Directions for this task:
Your answer should be the lines below from the one with "Screen dimensions: 1541x784" to the one with "The height and width of the screenshot is (840, 1443).", both included, given again exactly and with nothing added.

(Stored items)
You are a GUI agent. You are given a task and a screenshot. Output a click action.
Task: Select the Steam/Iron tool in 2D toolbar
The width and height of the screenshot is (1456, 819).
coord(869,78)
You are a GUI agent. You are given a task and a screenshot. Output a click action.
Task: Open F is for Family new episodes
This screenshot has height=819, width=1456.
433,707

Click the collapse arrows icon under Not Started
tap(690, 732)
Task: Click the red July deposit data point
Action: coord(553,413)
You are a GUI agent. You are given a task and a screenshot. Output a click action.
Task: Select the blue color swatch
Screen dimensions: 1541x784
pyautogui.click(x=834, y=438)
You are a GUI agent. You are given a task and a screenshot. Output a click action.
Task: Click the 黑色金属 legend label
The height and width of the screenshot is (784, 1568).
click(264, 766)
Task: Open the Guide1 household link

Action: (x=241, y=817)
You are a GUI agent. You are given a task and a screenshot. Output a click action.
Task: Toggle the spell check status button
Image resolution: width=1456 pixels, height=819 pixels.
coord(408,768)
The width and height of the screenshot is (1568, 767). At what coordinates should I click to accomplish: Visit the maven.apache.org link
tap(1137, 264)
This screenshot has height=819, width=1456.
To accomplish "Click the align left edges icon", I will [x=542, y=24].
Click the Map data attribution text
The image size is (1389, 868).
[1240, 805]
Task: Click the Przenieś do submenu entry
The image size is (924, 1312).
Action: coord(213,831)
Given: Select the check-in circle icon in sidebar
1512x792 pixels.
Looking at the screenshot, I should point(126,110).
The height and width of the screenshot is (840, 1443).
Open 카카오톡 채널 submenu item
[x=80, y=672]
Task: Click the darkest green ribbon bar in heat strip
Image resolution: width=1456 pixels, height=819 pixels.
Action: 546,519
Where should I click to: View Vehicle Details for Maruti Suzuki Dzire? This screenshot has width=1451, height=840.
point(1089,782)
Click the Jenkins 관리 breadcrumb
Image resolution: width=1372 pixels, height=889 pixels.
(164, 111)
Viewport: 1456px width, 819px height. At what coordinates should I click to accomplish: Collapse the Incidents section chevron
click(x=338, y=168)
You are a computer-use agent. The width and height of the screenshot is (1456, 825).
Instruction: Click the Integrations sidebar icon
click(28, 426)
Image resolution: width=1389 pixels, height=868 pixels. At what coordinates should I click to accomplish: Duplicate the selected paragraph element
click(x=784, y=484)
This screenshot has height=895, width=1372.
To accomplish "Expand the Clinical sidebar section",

Written solution:
Screen dimensions: 1541x784
pyautogui.click(x=834, y=438)
You are a GUI agent. You are given a task and a screenshot. Output a click action.
Task: Click the 黑色金属 legend label
The height and width of the screenshot is (784, 1568).
click(264, 766)
Task: Open the Guide1 household link

Action: (x=241, y=817)
You are a GUI agent. You are given a task and a screenshot. Output a click action.
Task: Toggle the spell check status button
Image resolution: width=1456 pixels, height=819 pixels.
coord(408,768)
The width and height of the screenshot is (1568, 767). At what coordinates should I click to accomplish: Visit the maven.apache.org link
tap(1137, 264)
This screenshot has height=819, width=1456.
To accomplish "Click the align left edges icon", I will [x=542, y=24].
Click the Map data attribution text
The image size is (1389, 868).
[1240, 805]
Task: Click the Przenieś do submenu entry
The image size is (924, 1312).
Action: coord(213,831)
Given: Select the check-in circle icon in sidebar
1512x792 pixels.
Looking at the screenshot, I should point(126,110).
The height and width of the screenshot is (840, 1443).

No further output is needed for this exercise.